La disparition d’André Brassard, le 11 octobre dernier, était attendue, car l’homme vivait avec une santé très hypothéquée depuis son accident vasculaire cérébral de 1999. Malgré tout, sa mort fut un choc pour nombre d’artistes l’ayant côtoyé à un moment ou un autre d’une carrière échelonnée sur quatre décennies et qui, pour plusieurs, ont eu la chance de travailler sous sa houlette. Les témoignages furent nombreux, et le legs à la communauté théâtrale de cet artiste surdoué sera durable, espérons-le, sans oublier les réminiscences des publics ayant vibré à ses propositions scéniques audacieuses. Même inactif depuis 20 ans, Brassard irradiait par son esprit et son humour, demeurés vifs jusqu’à la fin. Le documentaire Notre été avec André, sorti en 2018¹, l’atteste de façon éloquente.
 
Triste hasard que sa mort survienne au moment où nous publions un dossier consacré à René Richard Cyr, qui se dit lui-même « enfant de Brassard » et fut l’un des premiers à lui rendre hommage. André Brassard hante ces pages par sa présence. Lui et Cyr se sont en quelque sorte succédé comme « accoucheurs » de l’œuvre scénique de Michel Tremblay, et la marque de l’un et de l’autre sur ce corpus, bien que différente, est considérable. Durant l’élaboration de ce numéro, plusieurs personnes interviewées ont fait des liens entre Cyr et son mentor. Quelques jours avant l’entrée aux soins palliatifs de Brassard, notre collègue Marie Labrecque était en contact téléphonique avec lui, espérant obtenir une entrevue au moment où il se sentirait assez en forme pour lui parler. Ce jour venu, hélas, son téléphone à elle a fait défaut… une déconvenue crève-cœur.

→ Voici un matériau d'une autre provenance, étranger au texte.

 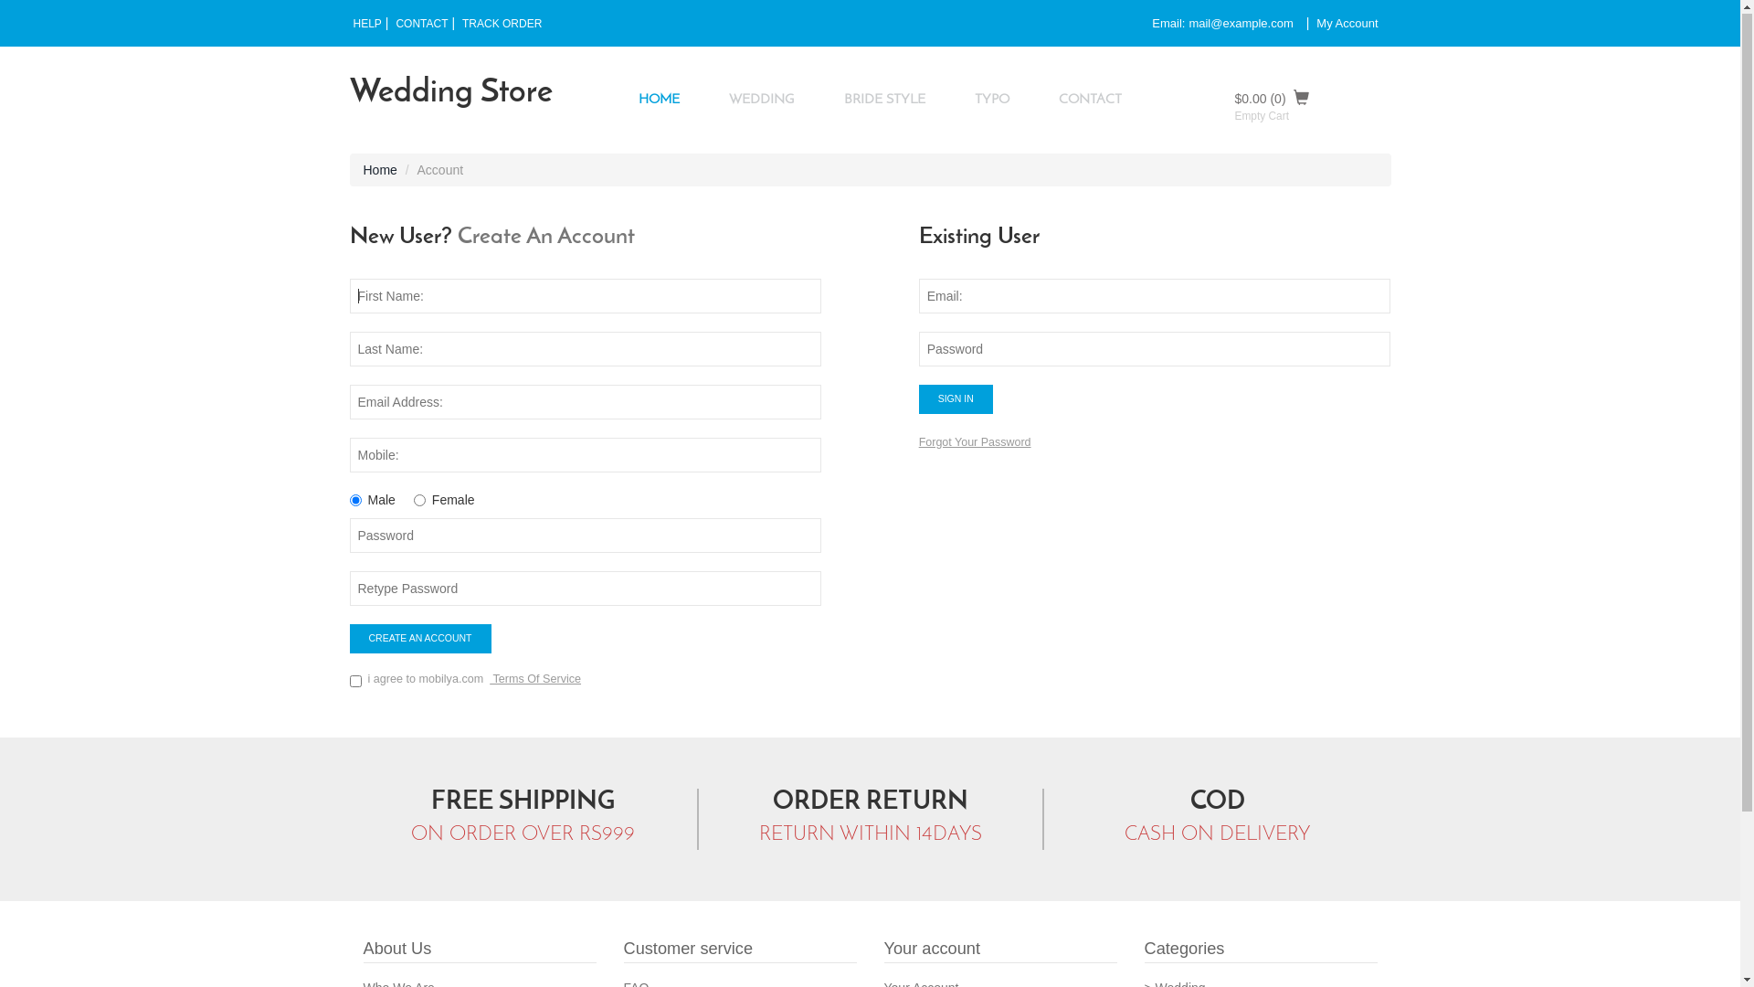 What do you see at coordinates (349, 94) in the screenshot?
I see `'Wedding Store'` at bounding box center [349, 94].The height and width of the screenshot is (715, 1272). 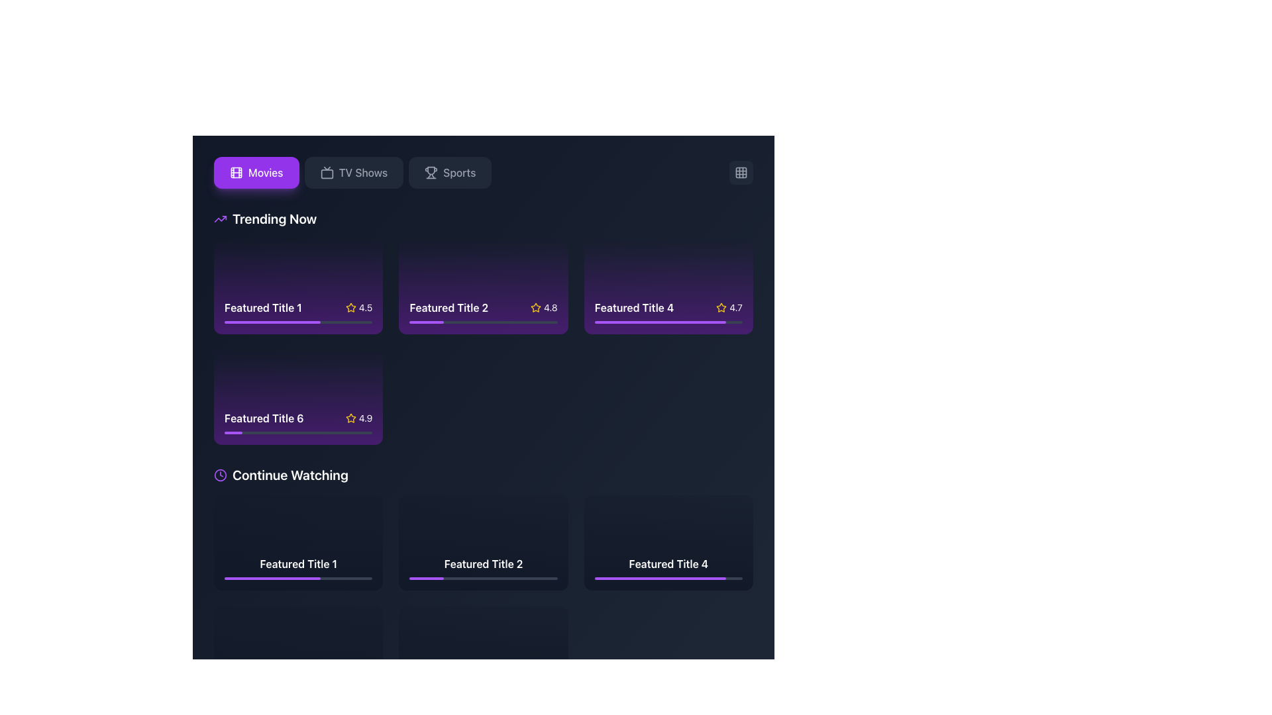 What do you see at coordinates (220, 474) in the screenshot?
I see `the circular shape within the clock-like icon, which is a non-interactive visual representation located near the 'Continue Watching' header` at bounding box center [220, 474].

Brassard était plus que son travail théâtral, dont subsistent trop peu d’archives — l’un de ses grands regrets —, contrairement aux textes des pièces qu’il a montées. C’est la nature même du spectacle vivant d’être éphémère, de ne durer que dans la mémoire et le cœur des spectateurs et des spectatrices. La création historique des Belles-Sœurs en 1968 révolutionna notre théâtre et fut le début d’une aventure aux avenues surprenantes : sa collaboration avec Tremblay, jalonnée de plusieurs pièces majeures qui bouleversèrent les conventions — qu’on pense à En pièces détachées, à À toi, pour toujours, ta Marie-Lou, à Hosanna, à Albertine, en cinq temps, au Vrai Monde ? ; une vingtaine en tout. Au-delà de cette complicité, le créateur se passionna pour les œuvres de Jean Genet et de Michel Marc Bouchard, mais aussi de Claude Gauvreau, de Victor-Lévy Beaulieu et de Racine, Shakespeare, Tchekhov, Beckett, Brecht… au total, il signa quelque 160 mises en scène.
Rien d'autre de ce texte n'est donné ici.